Tre sono i motivi principali per cui tale legge deve essere cancellata e modificata prima possibile e credo siano ormai piu' che risaputi.
Primo: le liste bloccate. Il cittadino viene privato del diritto di votare direttamente i suoi rappresentanti, puo' soltanto mettere una croce sul simbolo di un partito, al quale viene demandata la scelta delle persone da eleggere, secondo una lista prefissata.
Secondo: il premio di maggioranza. Il partito o la coalizione che ha anche un solo voto piu' degli altri, prende tutto, si aggiudica la maggioranza assoluta dei seggi.
Terzo: il Senato regionale. Mentre i Deputati vengono scelti a livello nazionale (cioè in base ai voti ottenuti dal partito a livello nazionale), per il Senato vale la conta dei voti regione per regione, e quindi gli eletti vengono scelti su base regionale (una sottospecie di federalismo, cui evidentemente la Lega, come sempre preda di strabismo geografico, teneva molto). In seguito a questa modalità, se si andasse a votare oggi, con le previsoni che danno i sondaggi e supponendo che i contendenti siano i tre "poli" del momento (centro-sinistra, centro-destra, centro), nessuno dei tre avrebbe la maggioranza del Senato, facendoci precipitare nella piu' totale ingovernabilità.
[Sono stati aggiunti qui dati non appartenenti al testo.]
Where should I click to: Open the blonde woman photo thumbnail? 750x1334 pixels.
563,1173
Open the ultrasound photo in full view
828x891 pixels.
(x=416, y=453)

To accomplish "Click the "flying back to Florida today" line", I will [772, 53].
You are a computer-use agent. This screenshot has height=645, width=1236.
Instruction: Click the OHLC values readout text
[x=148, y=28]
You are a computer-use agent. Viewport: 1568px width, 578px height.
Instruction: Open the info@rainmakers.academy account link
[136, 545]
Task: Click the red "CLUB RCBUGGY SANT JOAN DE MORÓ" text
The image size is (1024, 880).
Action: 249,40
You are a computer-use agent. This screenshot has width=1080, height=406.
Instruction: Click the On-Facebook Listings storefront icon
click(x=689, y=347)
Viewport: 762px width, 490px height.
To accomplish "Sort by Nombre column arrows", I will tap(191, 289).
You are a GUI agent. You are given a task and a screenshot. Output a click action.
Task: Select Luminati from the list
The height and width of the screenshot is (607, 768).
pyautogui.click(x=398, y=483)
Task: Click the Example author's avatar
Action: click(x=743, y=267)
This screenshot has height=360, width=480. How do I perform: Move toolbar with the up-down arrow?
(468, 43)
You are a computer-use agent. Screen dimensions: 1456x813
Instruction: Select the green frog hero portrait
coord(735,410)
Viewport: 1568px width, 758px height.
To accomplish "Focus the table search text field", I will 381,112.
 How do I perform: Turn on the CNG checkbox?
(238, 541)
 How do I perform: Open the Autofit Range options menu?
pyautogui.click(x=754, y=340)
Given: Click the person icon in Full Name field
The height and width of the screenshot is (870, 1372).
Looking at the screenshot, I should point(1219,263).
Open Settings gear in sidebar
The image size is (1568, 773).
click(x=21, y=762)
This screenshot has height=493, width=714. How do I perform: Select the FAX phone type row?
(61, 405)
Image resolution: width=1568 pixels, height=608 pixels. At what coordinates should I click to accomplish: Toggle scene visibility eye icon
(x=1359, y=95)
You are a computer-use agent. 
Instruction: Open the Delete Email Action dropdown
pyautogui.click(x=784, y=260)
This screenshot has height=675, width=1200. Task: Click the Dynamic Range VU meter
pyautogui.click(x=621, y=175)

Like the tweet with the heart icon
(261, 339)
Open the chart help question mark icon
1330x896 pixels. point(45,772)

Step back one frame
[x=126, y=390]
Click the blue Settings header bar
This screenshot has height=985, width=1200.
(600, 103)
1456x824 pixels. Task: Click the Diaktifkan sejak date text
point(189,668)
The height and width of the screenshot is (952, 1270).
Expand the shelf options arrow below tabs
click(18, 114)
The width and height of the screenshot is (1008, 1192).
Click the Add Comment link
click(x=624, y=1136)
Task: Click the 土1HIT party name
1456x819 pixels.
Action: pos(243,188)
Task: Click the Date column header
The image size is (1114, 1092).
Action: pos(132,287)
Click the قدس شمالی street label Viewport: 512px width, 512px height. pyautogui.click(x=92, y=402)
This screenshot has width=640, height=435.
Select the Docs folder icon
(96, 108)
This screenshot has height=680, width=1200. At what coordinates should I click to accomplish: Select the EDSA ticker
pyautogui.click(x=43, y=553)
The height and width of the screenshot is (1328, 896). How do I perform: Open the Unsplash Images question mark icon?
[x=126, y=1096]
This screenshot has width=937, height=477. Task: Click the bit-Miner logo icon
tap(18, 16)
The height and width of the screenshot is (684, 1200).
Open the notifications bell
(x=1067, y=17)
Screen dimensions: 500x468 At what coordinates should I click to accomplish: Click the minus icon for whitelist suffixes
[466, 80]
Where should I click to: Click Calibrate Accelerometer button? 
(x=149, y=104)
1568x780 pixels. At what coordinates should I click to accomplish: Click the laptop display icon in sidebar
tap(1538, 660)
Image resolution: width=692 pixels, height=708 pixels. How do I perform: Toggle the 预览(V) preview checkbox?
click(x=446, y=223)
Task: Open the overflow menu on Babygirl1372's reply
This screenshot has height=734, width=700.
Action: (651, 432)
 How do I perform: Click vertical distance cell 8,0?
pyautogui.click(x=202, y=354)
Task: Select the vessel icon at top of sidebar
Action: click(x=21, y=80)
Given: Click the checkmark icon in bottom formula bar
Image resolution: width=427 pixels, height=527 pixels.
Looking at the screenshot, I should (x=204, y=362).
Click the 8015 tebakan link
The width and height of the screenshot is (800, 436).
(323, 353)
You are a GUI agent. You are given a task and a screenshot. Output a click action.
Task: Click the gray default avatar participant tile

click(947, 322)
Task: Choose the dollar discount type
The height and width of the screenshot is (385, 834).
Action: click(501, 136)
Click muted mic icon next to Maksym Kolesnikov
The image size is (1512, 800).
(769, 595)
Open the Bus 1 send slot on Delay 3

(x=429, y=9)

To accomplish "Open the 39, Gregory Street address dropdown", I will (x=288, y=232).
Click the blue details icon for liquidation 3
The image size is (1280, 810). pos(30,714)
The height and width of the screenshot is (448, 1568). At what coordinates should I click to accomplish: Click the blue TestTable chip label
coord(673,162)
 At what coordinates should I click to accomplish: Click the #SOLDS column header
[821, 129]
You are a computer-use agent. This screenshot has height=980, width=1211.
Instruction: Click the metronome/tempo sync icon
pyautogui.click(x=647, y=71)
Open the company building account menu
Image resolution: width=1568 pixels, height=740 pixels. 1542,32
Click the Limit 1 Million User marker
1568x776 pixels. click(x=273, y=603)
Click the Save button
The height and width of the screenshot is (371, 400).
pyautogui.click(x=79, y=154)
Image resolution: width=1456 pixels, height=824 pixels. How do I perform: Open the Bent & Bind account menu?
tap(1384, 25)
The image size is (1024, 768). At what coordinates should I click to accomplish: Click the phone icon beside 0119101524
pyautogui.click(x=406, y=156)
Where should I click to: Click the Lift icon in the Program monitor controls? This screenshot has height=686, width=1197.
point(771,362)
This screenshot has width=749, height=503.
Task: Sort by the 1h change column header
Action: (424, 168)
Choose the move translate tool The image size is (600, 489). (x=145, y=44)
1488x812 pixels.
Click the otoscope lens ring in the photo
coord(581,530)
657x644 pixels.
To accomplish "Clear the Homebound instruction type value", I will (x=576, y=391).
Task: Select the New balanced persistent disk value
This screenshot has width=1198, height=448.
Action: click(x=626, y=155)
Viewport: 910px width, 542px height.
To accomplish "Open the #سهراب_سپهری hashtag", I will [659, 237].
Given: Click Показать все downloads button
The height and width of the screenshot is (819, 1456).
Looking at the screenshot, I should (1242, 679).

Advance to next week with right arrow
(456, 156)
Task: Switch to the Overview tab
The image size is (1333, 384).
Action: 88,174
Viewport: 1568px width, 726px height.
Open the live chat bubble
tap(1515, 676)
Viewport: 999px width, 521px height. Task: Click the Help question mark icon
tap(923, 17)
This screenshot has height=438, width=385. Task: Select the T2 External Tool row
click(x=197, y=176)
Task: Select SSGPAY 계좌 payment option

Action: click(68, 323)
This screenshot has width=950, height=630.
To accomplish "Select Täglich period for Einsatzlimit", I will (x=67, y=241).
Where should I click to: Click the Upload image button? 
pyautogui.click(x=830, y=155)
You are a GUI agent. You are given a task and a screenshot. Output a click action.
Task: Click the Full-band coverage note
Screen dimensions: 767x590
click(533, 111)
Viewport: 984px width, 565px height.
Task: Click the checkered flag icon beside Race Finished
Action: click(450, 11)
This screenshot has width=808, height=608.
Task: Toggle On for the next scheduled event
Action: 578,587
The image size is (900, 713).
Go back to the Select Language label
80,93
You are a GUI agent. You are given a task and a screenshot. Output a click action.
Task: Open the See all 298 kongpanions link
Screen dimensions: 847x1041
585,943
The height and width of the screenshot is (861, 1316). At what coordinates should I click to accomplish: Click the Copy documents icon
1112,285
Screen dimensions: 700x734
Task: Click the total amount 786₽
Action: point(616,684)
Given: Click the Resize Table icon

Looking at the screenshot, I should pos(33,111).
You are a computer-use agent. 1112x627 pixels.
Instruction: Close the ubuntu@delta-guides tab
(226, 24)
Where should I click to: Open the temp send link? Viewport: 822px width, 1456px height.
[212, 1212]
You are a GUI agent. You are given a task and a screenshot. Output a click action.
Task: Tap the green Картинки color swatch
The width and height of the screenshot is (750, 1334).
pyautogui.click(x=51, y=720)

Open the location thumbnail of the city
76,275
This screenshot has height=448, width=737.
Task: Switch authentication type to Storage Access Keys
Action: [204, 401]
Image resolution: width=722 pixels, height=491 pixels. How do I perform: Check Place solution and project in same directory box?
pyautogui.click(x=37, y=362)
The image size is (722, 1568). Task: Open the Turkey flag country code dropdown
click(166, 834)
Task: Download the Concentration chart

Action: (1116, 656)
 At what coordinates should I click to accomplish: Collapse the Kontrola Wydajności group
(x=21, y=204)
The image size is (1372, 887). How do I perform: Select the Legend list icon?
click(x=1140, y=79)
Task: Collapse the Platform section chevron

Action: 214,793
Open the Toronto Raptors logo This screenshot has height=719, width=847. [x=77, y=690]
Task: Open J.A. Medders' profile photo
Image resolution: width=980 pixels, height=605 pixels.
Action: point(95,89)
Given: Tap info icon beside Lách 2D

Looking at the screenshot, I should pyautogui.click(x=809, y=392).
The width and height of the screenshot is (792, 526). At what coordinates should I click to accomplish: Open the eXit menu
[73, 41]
A questo punto, credo che la domanda sia molto semplice: perchè nessuno dei partiti di opposizione presenta in Parlamento una proposta per la modifica dell'attuale legge elettorale? perchè non si comincia a parlare di questo tema? capisco che trovare un accordo sul sistema elettorale è praticamente impossibile, ogni partito ha la sua soluzione, ma una politica dei "piccoli passi" non potrebbe cominciare a dare l'impressione di fare qualcosa di utile per il Paese? ad esempio, la semplice introduzione della preferenza (unica) restituirebbe ai cittadini la possibilità di scegliere il proprio rappresentante, seppur all'interno di una lista proposta dal partito. Questo renderebbe gli eletti piu' attenti agli interessi dei cittadini, piuttosto che a quelli del capo partito che li ha nominati, contribuendo a restituire un barlume di moralità al carozzone della politica.
Sarebbe poi opportuno ridurre il premio di maggioranza, oppure vincolarlo al raggiungimento di una percentuale minima o di un distacco notevole dagli avversari. Magari a scapito della governabilità, si riconoscerebbe maggior peso ad una "minoranza qualificata", in grado di contrastare efficacemente eventuali colpi di mano della maggioranza.
Insomma, come già espresso piu' volte su questo blog, la mia speranza è che i leader dell'opposizione (e penso soprattutto a Bersani ed al PD) tirino fuori un po' di coraggio e comincino a fare qualcosa di concreto per il Paese.
Purtroppo, credo che anche su questo argomento, la mia speranza andrà irrimediabilmente delusa.